▶ Problem to solve: What is needed is an exact copy of every line from the one with "The width and" to the end of the entries below, without the pictures.

▶ Saved entries:
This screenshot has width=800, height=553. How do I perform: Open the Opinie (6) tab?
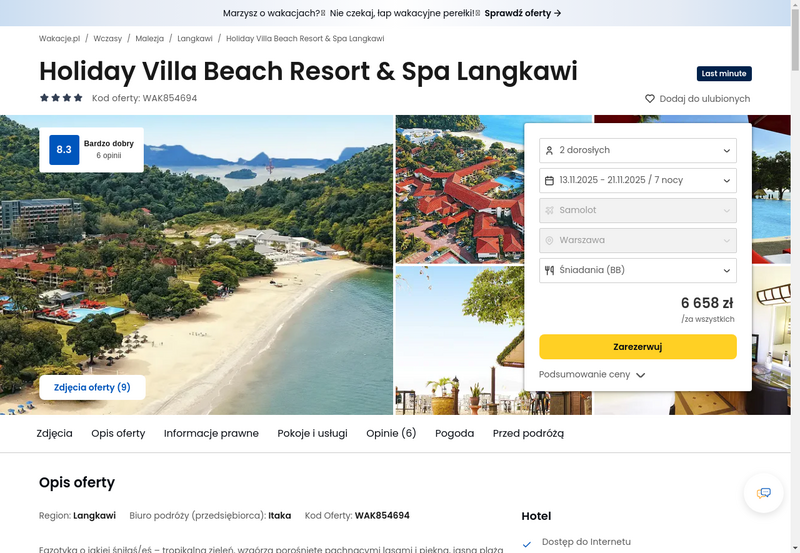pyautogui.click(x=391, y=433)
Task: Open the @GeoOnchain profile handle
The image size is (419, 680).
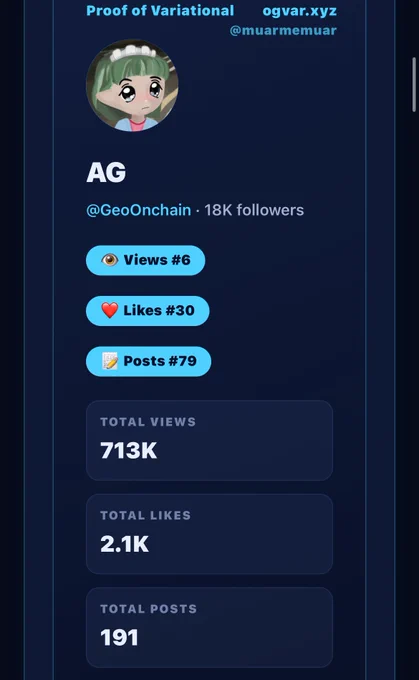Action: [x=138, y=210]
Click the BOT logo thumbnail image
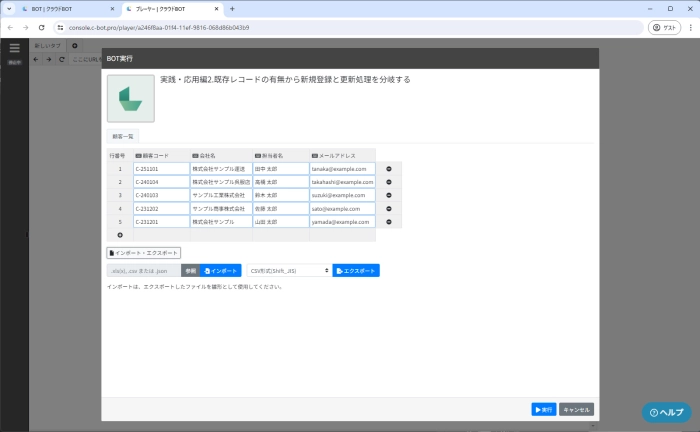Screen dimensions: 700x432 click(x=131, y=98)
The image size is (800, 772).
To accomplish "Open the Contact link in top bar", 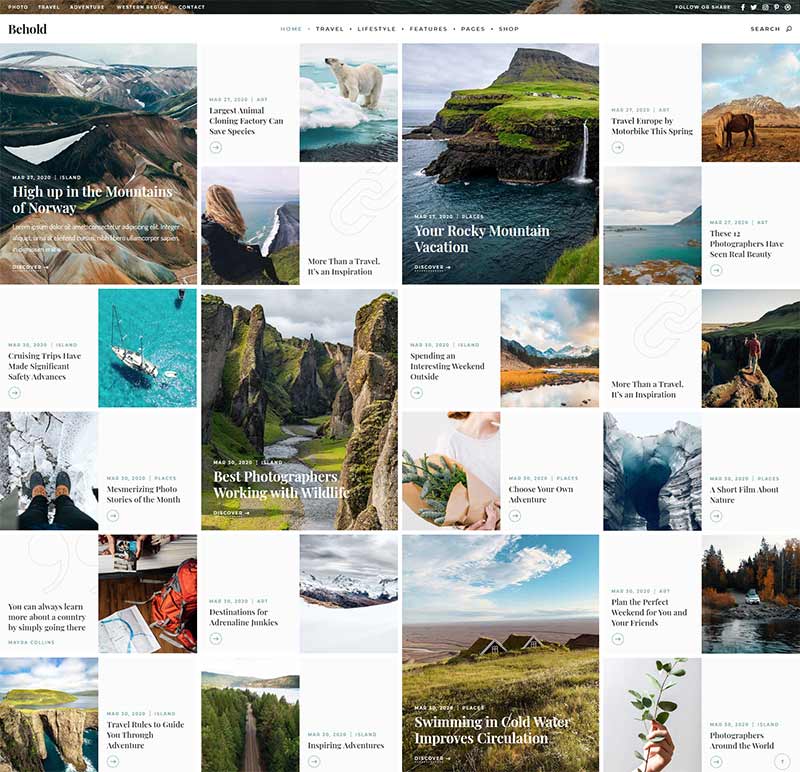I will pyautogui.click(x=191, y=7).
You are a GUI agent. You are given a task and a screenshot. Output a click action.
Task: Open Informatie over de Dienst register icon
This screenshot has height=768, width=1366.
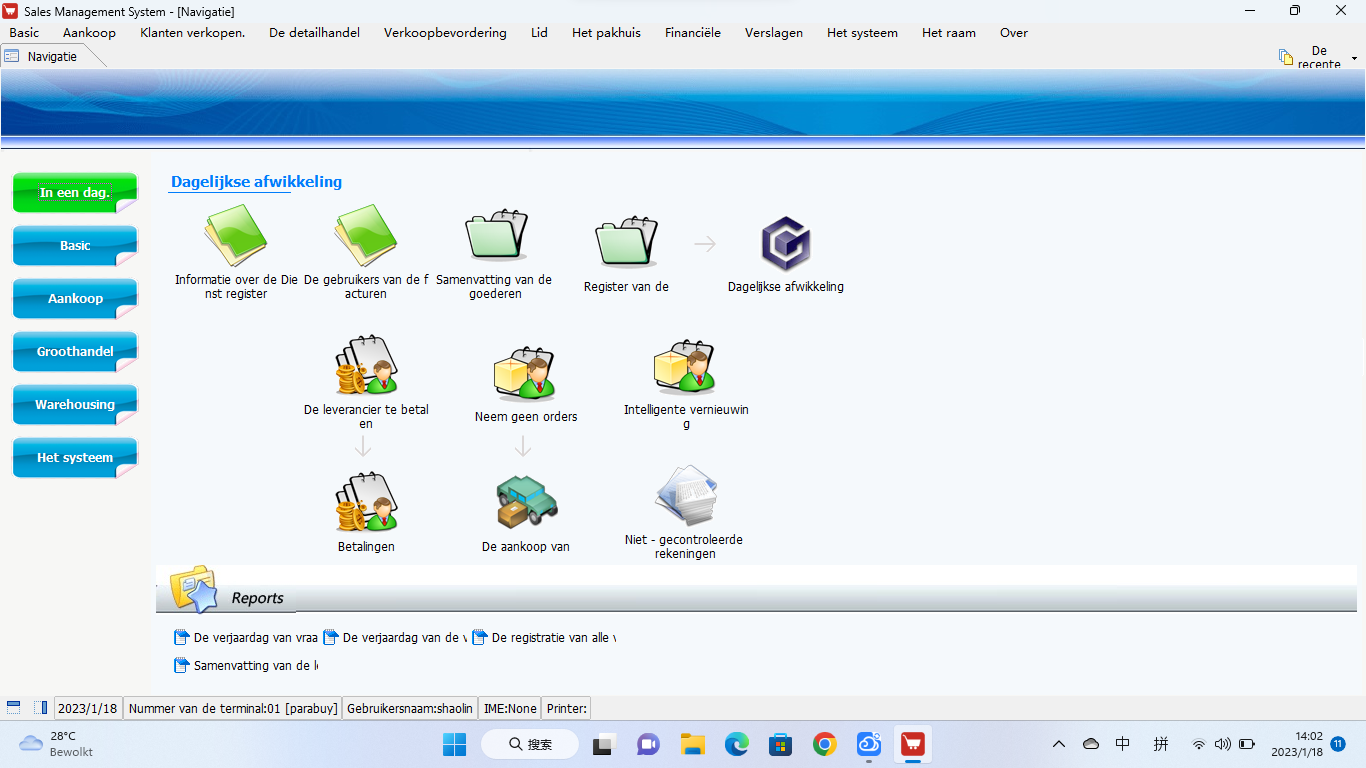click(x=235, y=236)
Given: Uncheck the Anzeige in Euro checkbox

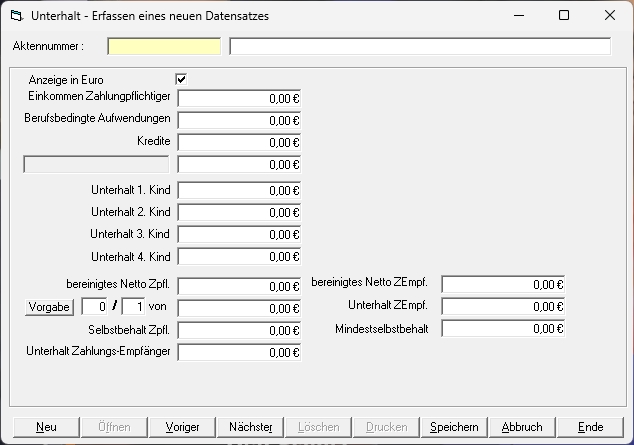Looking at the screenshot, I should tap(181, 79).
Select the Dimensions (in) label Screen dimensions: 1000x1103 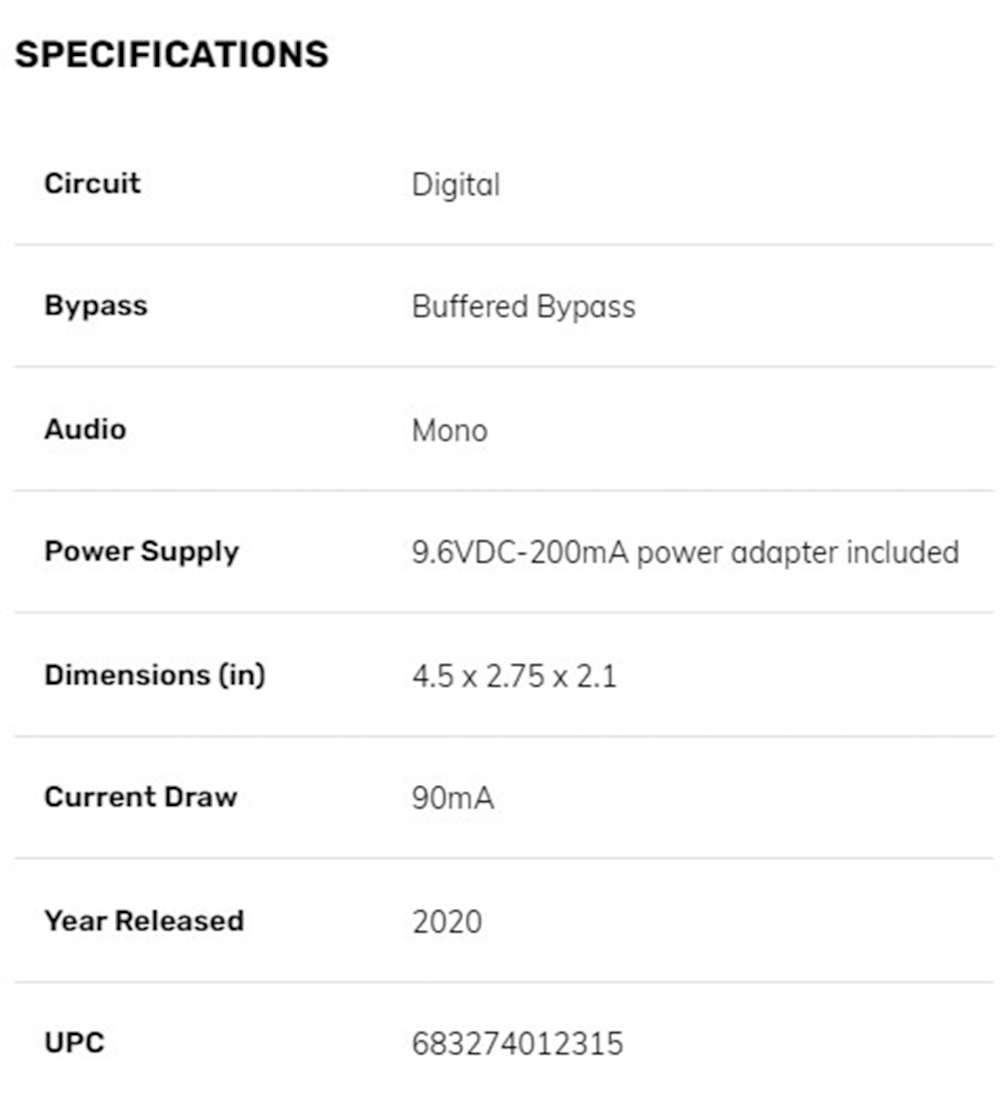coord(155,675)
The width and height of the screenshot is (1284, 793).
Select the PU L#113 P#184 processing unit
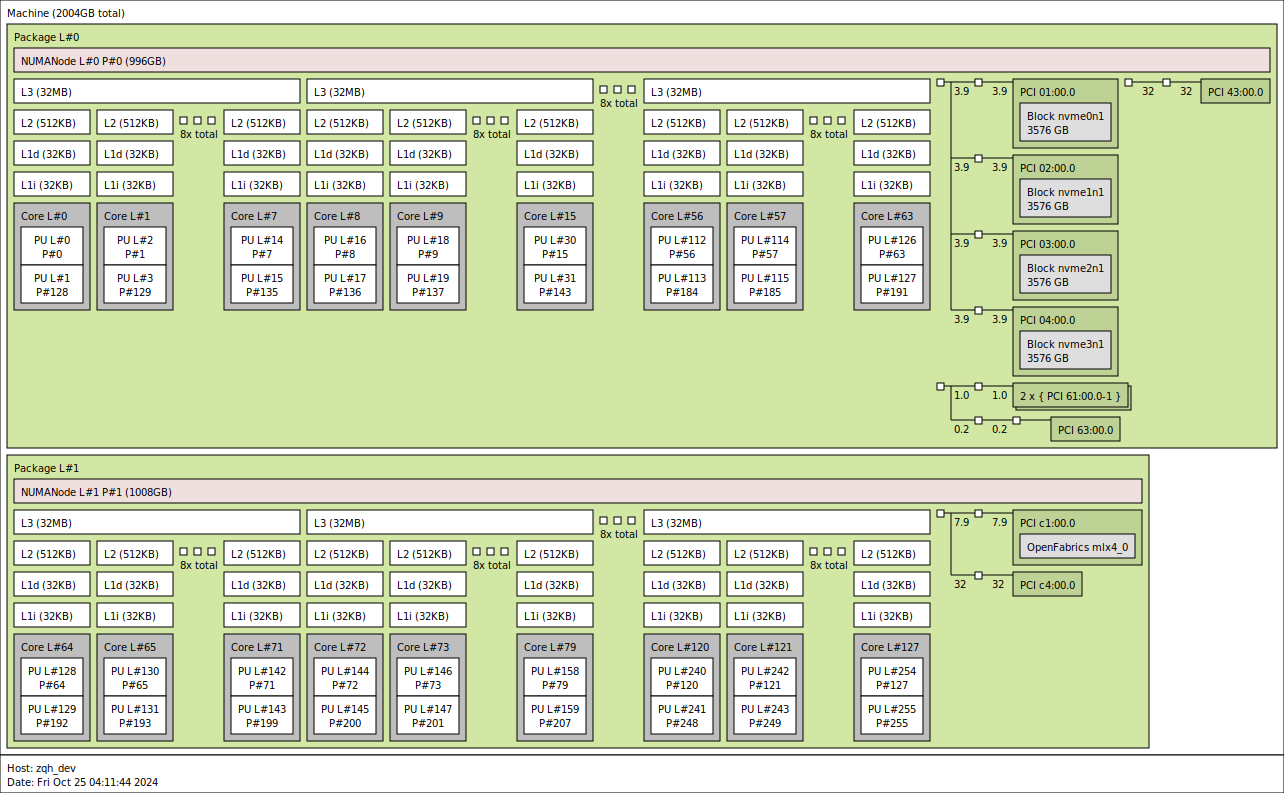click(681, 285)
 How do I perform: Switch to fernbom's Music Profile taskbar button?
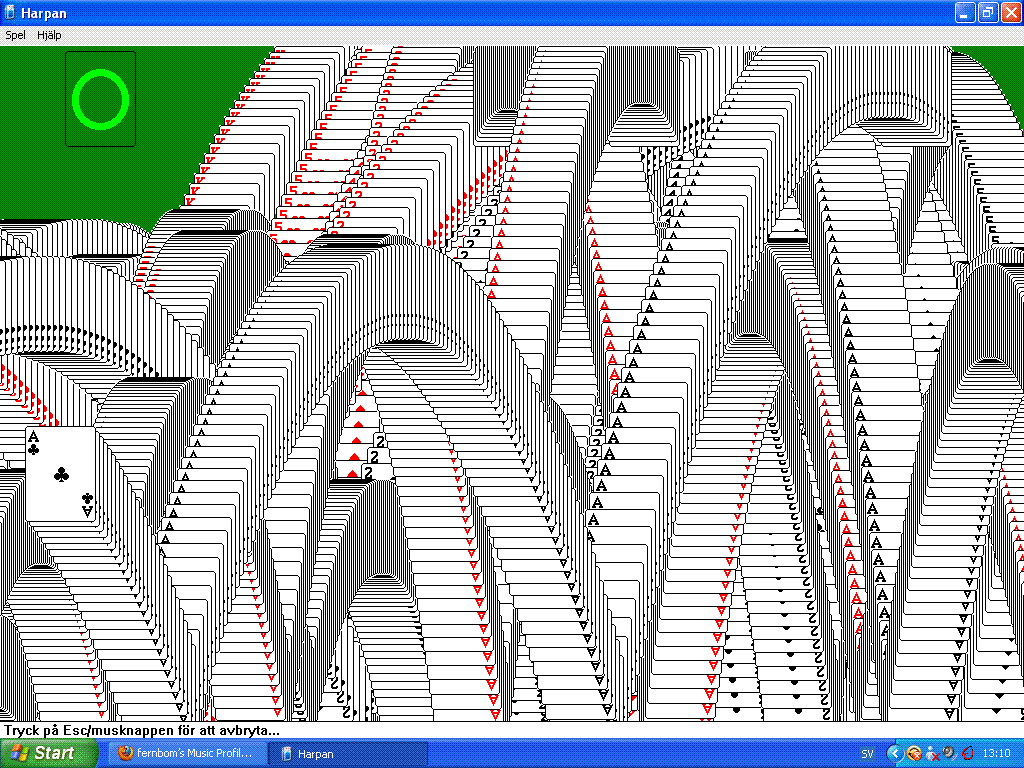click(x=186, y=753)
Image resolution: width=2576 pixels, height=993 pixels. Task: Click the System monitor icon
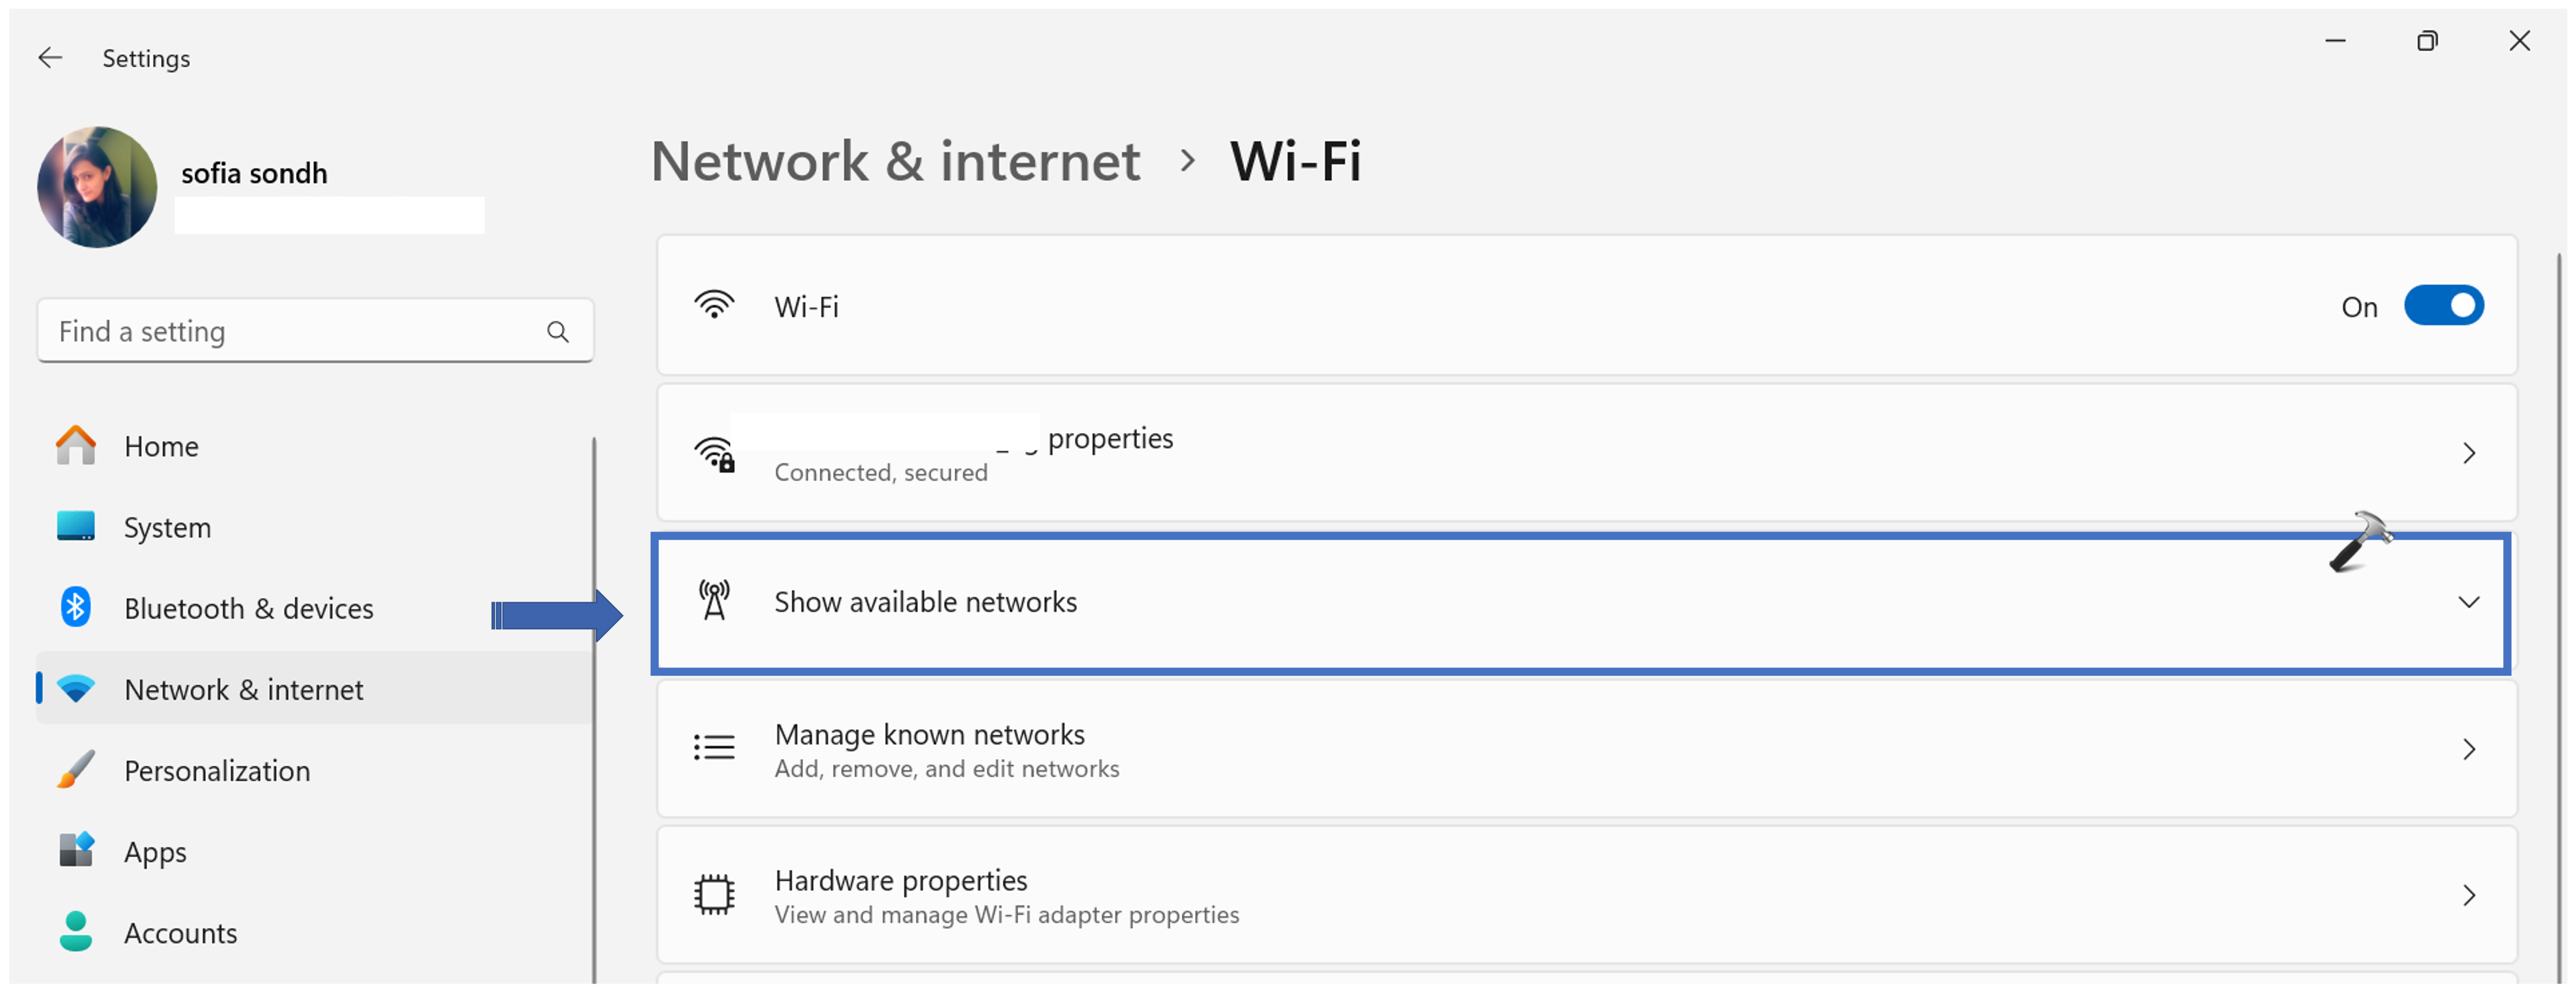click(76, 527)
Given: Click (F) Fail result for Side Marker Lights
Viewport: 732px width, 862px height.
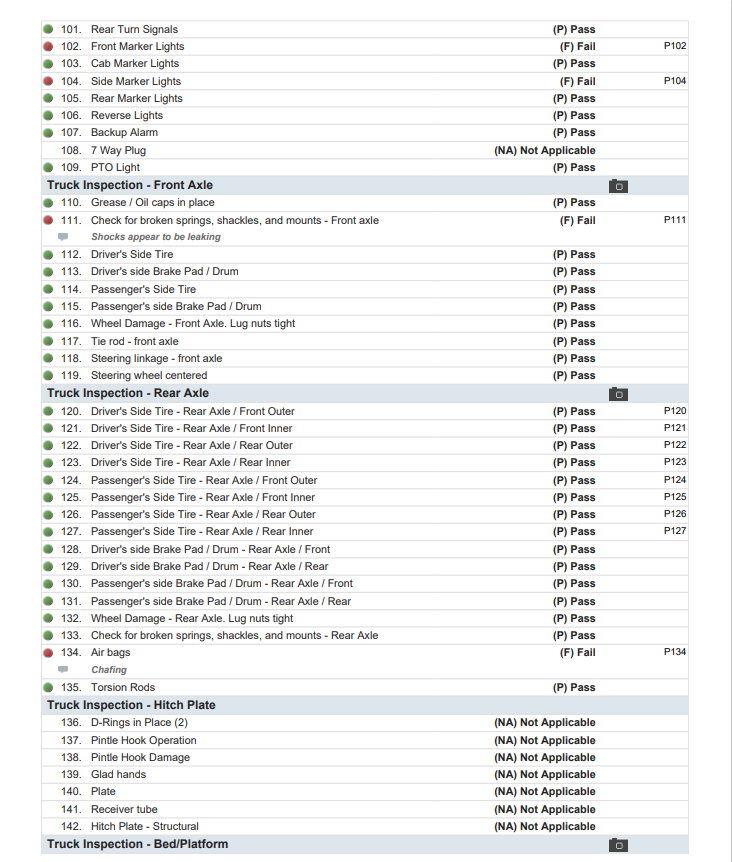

▶ Exercise response:
The width and height of the screenshot is (1284, 793).
Select the PU L#113 P#184 processing unit
click(681, 285)
 How do I perform: Switch to fernbom's Music Profile taskbar button?
click(x=186, y=753)
Image resolution: width=2576 pixels, height=993 pixels. Task: Click the System monitor icon
click(76, 527)
Given: Click (F) Fail result for Side Marker Lights
Viewport: 732px width, 862px height.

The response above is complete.